Muitas das soluções que já estão no mercado são baseadas em cânhamo, rico em CBD (canabidiol, com propriedades terapêuticas) e traços insignificantes de THC (tetrahidrocanabinol, responsável pelo efeito psicotrópico). A espécie de planta que dá ori- gem a ambos (cânhamo e canábis/ /marijuana) é a Cannabis sativa, mas só o cânhamo industrial, com menos de 0,3% de THC, pode ser cultivado e comercializado sem problemas.
Esta planta, que foi diabolizada durante décadas e tem inúmeras estirpes e composições, é abrangida por todo um espetro de proibições e autorizações, apesar dos seus poderes terapêuticos, capazes de substituir medicação farmacêutica.
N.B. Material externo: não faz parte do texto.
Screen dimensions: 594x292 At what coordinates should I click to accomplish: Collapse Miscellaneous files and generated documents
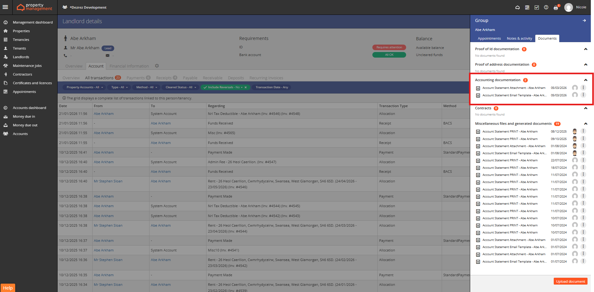tap(585, 124)
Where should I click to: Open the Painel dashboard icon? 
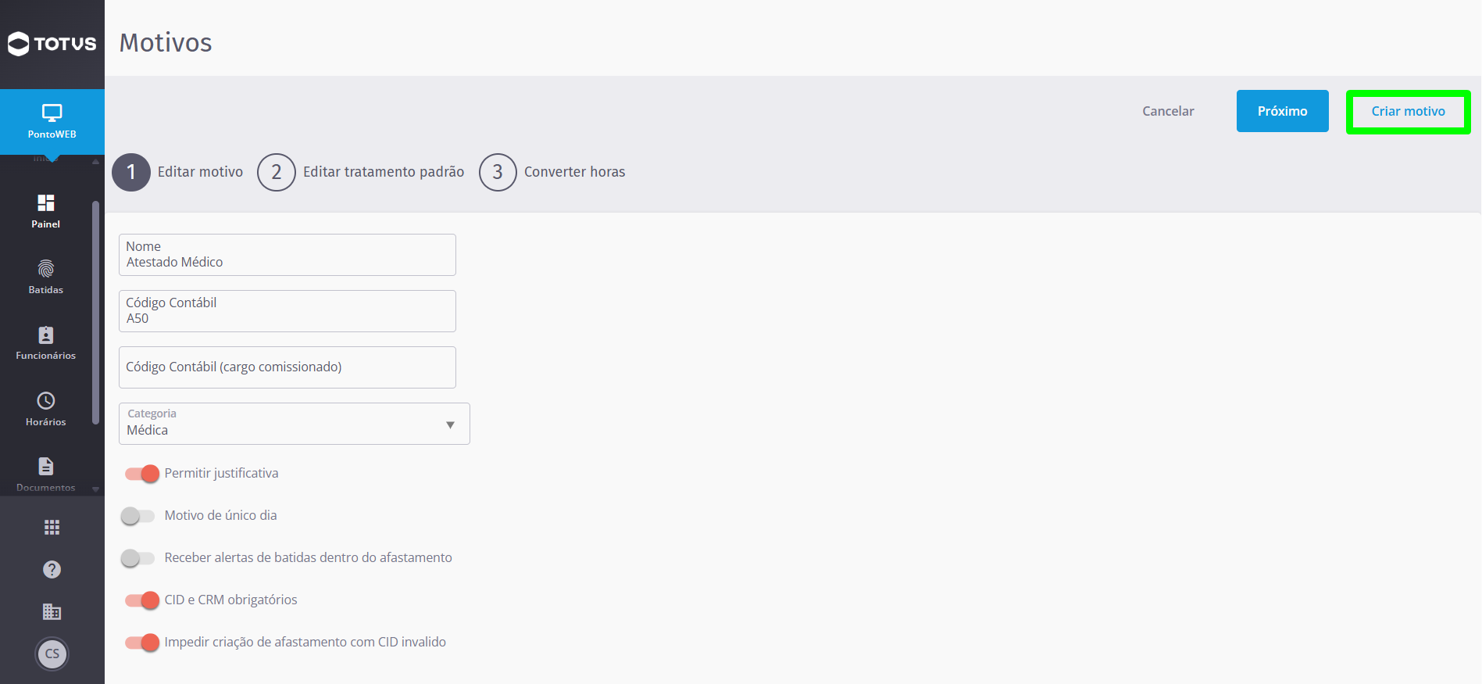click(46, 203)
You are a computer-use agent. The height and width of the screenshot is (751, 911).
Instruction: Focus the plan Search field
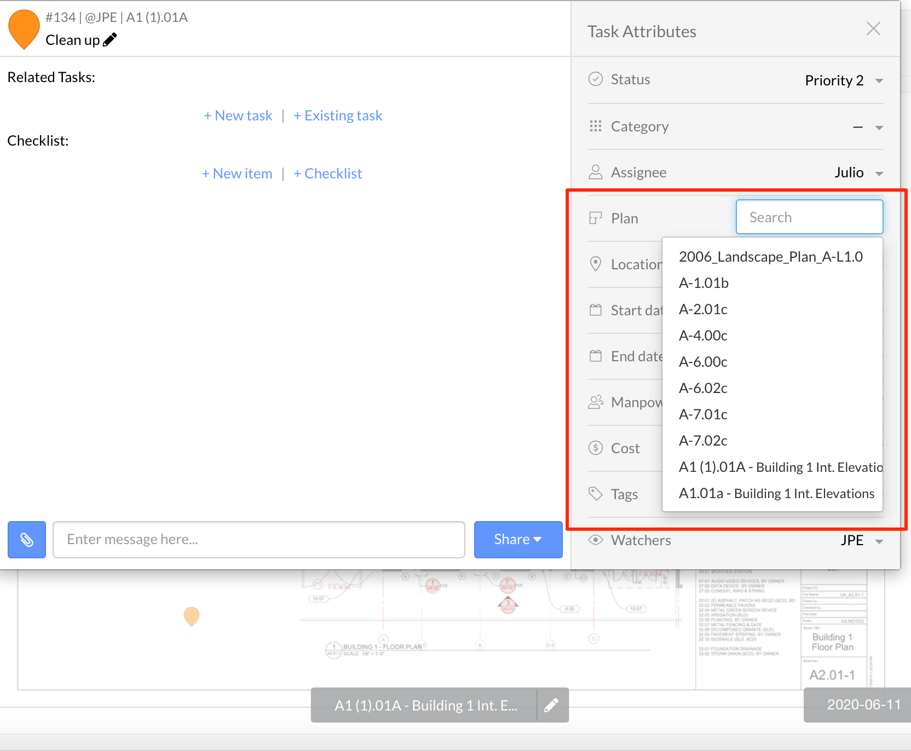[x=809, y=217]
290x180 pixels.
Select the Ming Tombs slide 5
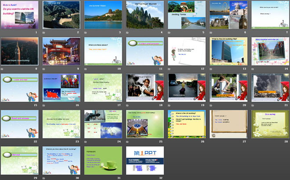pyautogui.click(x=186, y=14)

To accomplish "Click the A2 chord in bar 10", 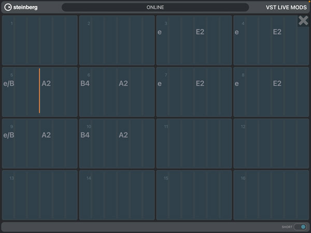I will (x=123, y=135).
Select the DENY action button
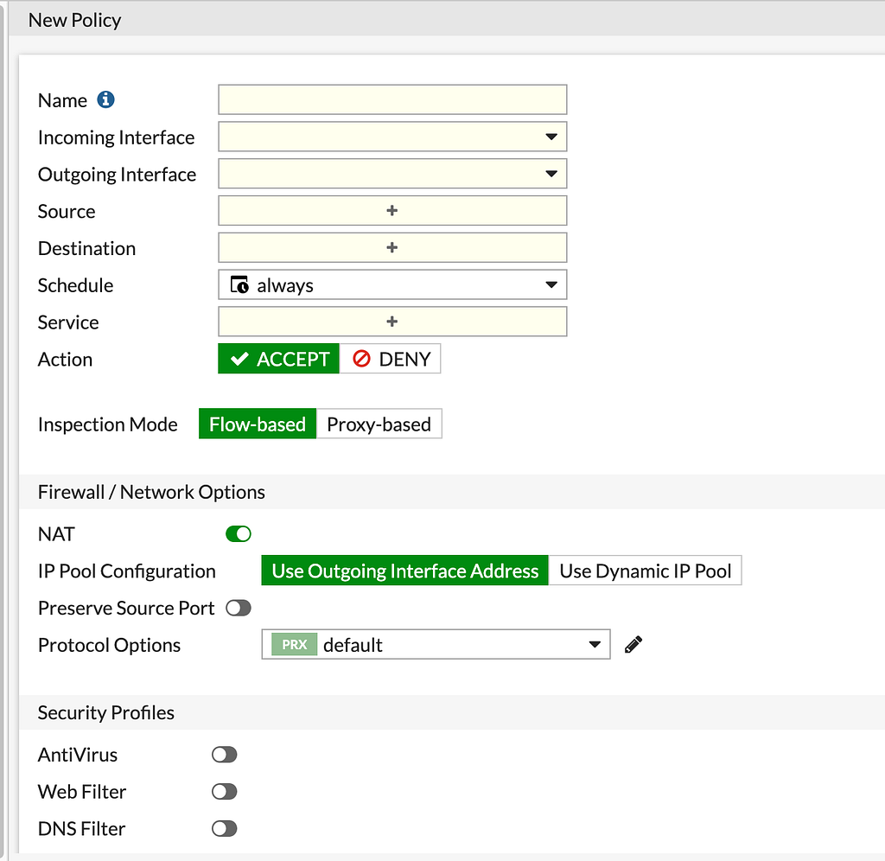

Está na hora de acabar com esta guerra infrutífera, que tanta gente enviou para a cadeia e tantas vezes negou um medicamento poderoso a quem precisava dele.
"Há 85 milhões de pessoas com problemas de pele severos, como acne e psoríase, que causam tremendos danos. Muitas destas doenças advêm de disfunções do nosso sistema endocanabinóide", explicava o médico Philip Blair a uma audiência fascinada. Blair referiu que o CBD da canábis tem a composição química mais semelhante à produção de canabinóides naturais no corpo humano. Temos recetores endocanabinóides que podem ser estimulados pela aplicação/consumo da planta. "As ações do CBD vão da neurorregulação à modulação imunitária, hormonal, regulação da forme, sexo e stress oxidante", resumiu. "Restaura o sistema endocanabinóide e pode levar à homeostasia, isto é, à saúde ótima."
Os estudos clínicos são curtos porque só recentemente começaram a ser autorizados. Mas o que está em causa agora já não é se a canábis faz bem à saúde; é como mudar uma mentalidade que associa o consumo a hippies de tranças no cabelo com um charro no canto da boca.
É o que está a tentar fazer em Portugal a Cannativa, uma associação constituída há alguns meses para promover estudos científicos, fornecer apoio e informação no sentido da legalização. "Há quase vinte anos, Portugal influenciou todo o panorama da política de drogas com a lei da descriminalização, que se mostrou eficaz no flagelo da toxicodependência", diz-me a Cannativa. A associação está a trabalhar com o Bloco de Esquerda em dois novos projetos de lei para apresentar até final do ano.
"Acreditamos que o enorme potencial terapêutico da canábis, aliado aos ótimos resultados económicos e sociais que se têm verificado a nível mundial, têm feito eco na Europa, e vários países europeus já legalizaram a canábis para fins medicinais." Portugal só precisa de empurrão. Não faz sentido que a mesma sociedade que proíbe a canábis permita o consumo de álcool e de calmantes, relaxantes, antidepressivos e outras substâncias altamente viciantes e com menores evidências terapêuticas.